Je veux bien admettre qu'il y a un auteur derrière, avec des intentions… mais pour le coup, difficile de ne pas comparer le travail effectué sur Shelter avec celui mené par George Lucas sur la trilogie originale Star Wars, et plus particulièrement sur l'épisode IV : avec le Jabba dégueulasse de la version de 1997 et le Greedo shot first. Certes, c'était l'intention de George Lucas, mais était-ce vraiment son intention initiale que de saloper ces deux scènes ? Je tiens à noter, par la même occasion, que la version originale de Shelter a, de facto, elle aussi disparue de la commercialisation.

À noter, enfin, la présence d'une postface… et franchement, je crois que c'est ce que j'ai préféré lire. On y apprend par exemple que l'idée d'un hypermarché faisant office d'abri anti-atomique lui est venue alors qu'elle et son mari de l'époque, Pierre Charras, faisaient leurs courses à Belle Épine, le plus grand centre commercial d'Europe à l'époque, « un enfer de l'hyper-concentration marchande » selon elle.

Exercices
- 1) D'après le texte sur Shelter, dans quel centre commercial l'idée d'un hypermarché servant d'abri anti-atomique est-elle venue ?
- 2) Relevez tous les noms propres présents dans le texte sur Shelter.
Les entrées forment un matériau distinct du texte sur Shelter.

Entrées fournies
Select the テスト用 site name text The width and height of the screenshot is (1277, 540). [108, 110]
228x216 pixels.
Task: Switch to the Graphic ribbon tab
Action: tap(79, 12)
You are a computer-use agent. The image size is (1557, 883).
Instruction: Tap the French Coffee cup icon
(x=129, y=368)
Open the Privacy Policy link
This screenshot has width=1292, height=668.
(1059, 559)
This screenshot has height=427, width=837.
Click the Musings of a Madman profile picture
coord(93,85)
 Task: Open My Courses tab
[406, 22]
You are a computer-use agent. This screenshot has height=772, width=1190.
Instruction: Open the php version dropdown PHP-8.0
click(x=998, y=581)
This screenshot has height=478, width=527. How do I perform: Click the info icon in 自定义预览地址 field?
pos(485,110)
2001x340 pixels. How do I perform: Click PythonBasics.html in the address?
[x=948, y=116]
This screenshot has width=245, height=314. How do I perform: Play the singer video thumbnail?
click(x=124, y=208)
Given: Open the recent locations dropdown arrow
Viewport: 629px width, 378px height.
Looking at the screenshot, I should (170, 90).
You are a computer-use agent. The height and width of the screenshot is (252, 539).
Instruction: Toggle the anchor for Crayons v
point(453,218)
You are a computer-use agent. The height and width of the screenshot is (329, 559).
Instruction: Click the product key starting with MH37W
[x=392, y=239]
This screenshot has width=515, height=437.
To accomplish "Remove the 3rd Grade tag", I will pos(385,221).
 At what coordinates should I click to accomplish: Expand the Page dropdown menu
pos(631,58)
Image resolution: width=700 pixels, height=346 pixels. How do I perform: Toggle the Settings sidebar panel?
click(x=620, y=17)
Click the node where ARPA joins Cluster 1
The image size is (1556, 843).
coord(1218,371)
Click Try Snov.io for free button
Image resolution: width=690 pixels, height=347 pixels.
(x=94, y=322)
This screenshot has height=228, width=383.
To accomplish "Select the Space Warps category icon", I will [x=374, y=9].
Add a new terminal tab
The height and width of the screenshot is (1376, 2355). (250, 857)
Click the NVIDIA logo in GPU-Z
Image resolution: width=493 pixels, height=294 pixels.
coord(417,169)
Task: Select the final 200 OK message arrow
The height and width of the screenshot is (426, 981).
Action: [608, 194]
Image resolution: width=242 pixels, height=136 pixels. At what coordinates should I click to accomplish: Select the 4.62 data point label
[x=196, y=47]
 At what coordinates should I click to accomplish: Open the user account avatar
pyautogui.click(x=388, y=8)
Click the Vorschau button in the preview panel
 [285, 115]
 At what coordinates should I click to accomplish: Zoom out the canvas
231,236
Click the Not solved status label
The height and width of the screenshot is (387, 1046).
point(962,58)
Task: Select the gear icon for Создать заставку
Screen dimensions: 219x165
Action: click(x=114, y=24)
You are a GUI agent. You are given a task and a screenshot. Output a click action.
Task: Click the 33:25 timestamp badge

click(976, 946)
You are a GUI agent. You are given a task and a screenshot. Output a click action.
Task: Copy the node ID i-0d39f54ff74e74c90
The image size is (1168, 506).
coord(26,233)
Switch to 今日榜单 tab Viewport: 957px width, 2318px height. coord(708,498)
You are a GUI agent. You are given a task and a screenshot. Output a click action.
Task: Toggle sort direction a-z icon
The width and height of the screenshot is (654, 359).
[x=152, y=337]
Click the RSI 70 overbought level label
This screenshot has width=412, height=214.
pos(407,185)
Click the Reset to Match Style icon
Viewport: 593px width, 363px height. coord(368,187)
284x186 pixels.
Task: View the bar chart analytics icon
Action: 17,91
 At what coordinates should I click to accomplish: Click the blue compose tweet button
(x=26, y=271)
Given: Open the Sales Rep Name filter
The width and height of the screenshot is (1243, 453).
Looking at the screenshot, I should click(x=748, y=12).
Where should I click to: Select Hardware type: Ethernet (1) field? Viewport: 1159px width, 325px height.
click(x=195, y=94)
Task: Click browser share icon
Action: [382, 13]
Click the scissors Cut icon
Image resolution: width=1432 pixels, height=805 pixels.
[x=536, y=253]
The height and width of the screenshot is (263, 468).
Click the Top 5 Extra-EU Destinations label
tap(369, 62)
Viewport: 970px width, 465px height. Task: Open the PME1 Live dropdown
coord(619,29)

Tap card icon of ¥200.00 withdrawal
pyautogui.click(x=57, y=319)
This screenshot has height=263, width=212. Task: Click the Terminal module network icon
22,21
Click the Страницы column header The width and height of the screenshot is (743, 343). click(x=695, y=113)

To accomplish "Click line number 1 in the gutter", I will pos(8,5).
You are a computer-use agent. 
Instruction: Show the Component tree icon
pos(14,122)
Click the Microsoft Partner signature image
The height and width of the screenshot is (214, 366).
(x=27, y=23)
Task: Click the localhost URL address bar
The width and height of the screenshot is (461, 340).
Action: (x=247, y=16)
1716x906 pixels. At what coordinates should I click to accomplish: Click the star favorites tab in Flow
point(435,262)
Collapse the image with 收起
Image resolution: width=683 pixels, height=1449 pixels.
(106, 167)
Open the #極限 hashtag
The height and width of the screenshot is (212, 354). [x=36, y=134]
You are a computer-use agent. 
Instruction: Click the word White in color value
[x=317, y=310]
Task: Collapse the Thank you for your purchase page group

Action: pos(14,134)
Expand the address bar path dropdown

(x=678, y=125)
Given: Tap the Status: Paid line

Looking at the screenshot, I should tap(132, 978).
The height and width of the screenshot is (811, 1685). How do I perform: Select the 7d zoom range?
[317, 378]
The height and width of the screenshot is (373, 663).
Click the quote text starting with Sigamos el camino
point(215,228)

Corrigé des exercices
- 1) À Belle Épine, alors le plus grand centre commercial d'Europe.

- 2) Shelter, George Lucas, Star Wars, Jabba, Greedo, Pierre Charras, Belle Épine, Europe.